In order to achieve the purpose, the electromagnetic excitation wireless QCM-D multi-frequency time division multiplexing gas phase detection virtual array system comprises a quartz crystal oscillator plate arranged in the middle of the inner bottom wall of a gas phase detection chamber, an excitation coil and a receiving coil which are arranged on the outer side of the bottom of the gas phase detection chamber, a signal generator for generating a driving signal, an impedance matching network for transmitting the driving signal to be matched with the impedance of the excitation coil, a multi-frequency band narrow-band amplification filter circuit for filtering and amplifying a detection electric signal in the receiving coil and an experiment controller which is operated on a computer and controls the multi-frequency point switching work of the virtual array system;

the receiving coil receives a detection electric signal in an alternating electromagnetic field generated by the quartz crystal oscillator piece and transmits the electric signal to the multi-band narrow-band amplifying and filtering circuit, and the multi-band narrow-band amplifying and filtering circuit is controlled by the experiment controller and works on different amplifying and filtering frequency bands respectively;

the gas phase detection chamber is connected with a gas flow controller for controlling the flow rate of nitrogen gas entering the gas phase detection chamber and maintaining the flow rate of the gas at a desired constant value.
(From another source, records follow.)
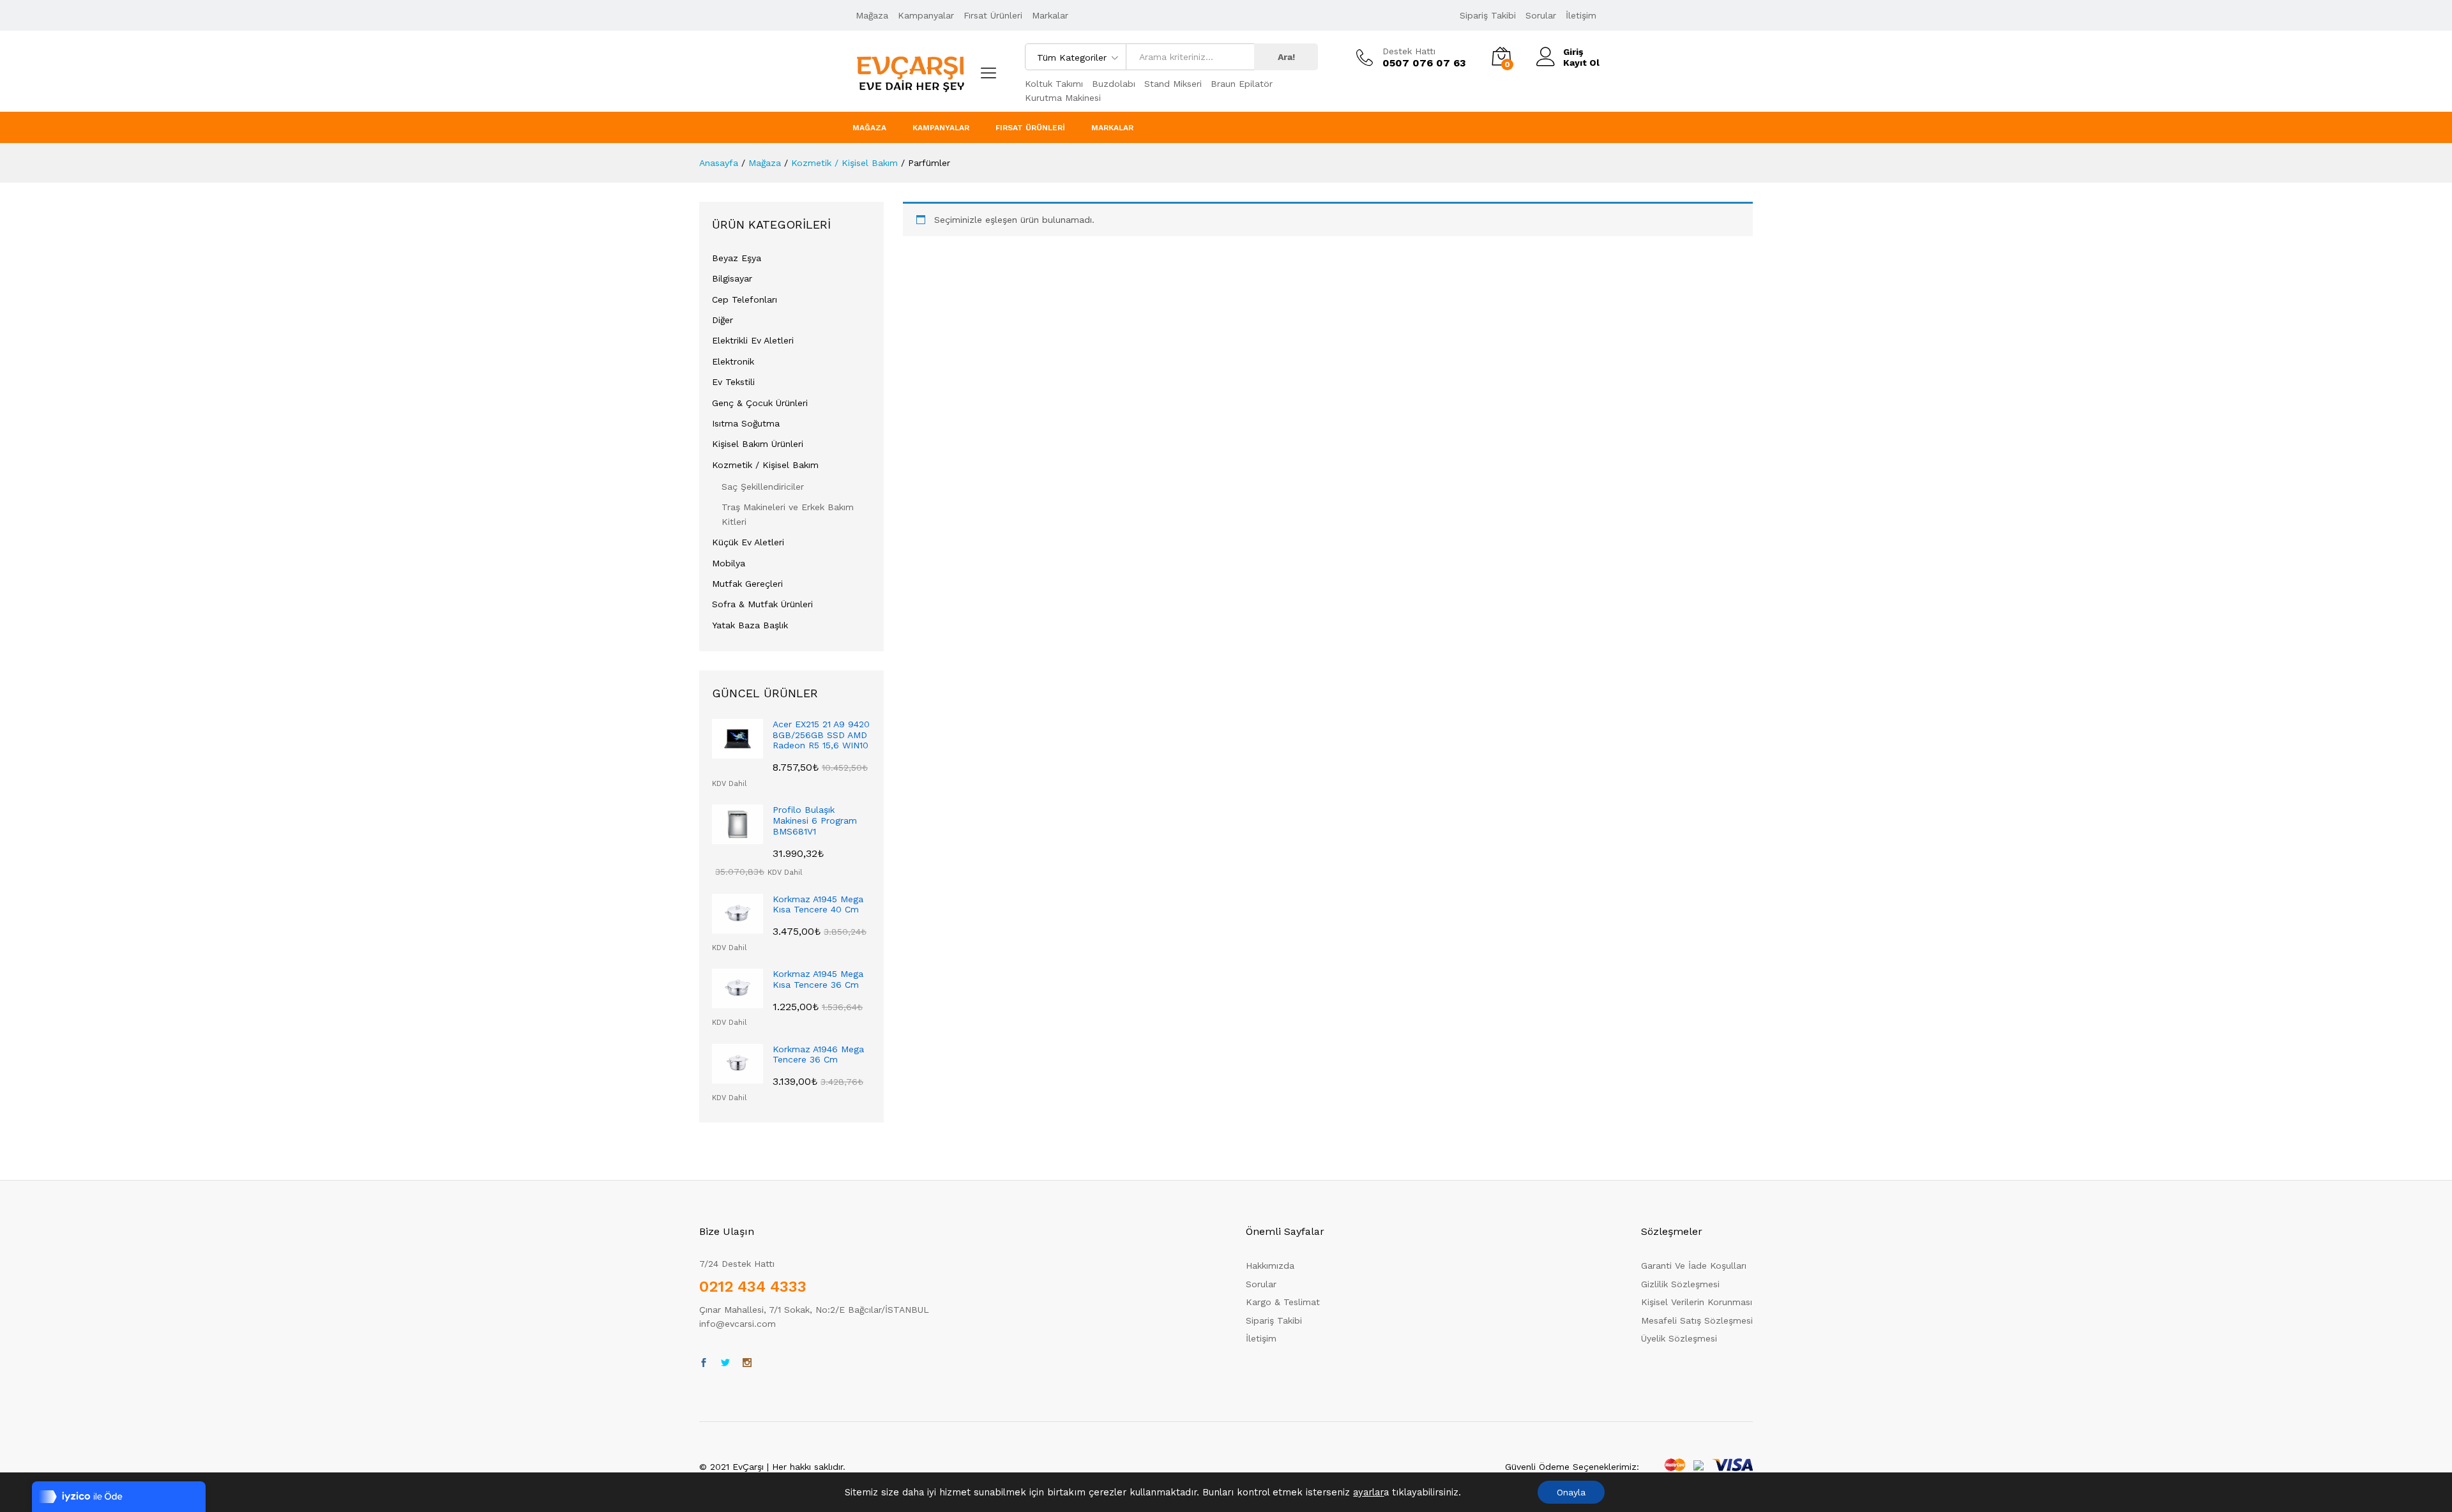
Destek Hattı (1408, 51)
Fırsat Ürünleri (993, 15)
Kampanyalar (926, 15)
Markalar (1050, 15)
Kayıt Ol (1581, 62)
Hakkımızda (1270, 1265)
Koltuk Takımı (1054, 84)
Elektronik (733, 361)
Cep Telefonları (744, 299)
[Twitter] (725, 1363)
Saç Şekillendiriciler (763, 486)
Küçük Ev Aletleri (748, 542)
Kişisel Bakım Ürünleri (757, 444)
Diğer (722, 320)
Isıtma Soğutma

In the technical scheme, a single physical quartz crystal oscillator is adopted, and the quartz crystal oscillator sequentially works at different resonant frequencies in a time division multiplexing mode, so that a gas phase detection virtual array is constructed. The impedance matching network and the multi-band filtering amplifying circuit can work on a plurality of frequency bands, and the working frequency bands can be switched through program control. The signal generator, oscilloscope, gas flow controller, impedance matching network and multi-band filtering amplifying circuit in the system are all connected with computer, and are controlled by computer to make all units synchronously work and switch working frequency point and working state.

Preferably, the quartz crystal oscillator piece adopts an electrodeless AT cut quartz bare chip, the sensitive film is coated on one side of the quartz crystal oscillator piece, and the quartz crystal oscillator piece deforms and vibrates under the driving of the alternating electromagnetic field. The electrodeless quartz crystal plate is easier to process and improve, thereby enabling the electrodeless quartz crystal plate to work at higher resonant frequency. After the surface of the quartz wafer is subjected to film coating treatment, the eigenfrequency of the crystal oscillator is 6MHz, and the work of high-order harmonic waves such as 18MHz, 30MHz, 42MHz and the like can be realized, so that non-contact wireless multi-frequency electromagnetic excitation is realized.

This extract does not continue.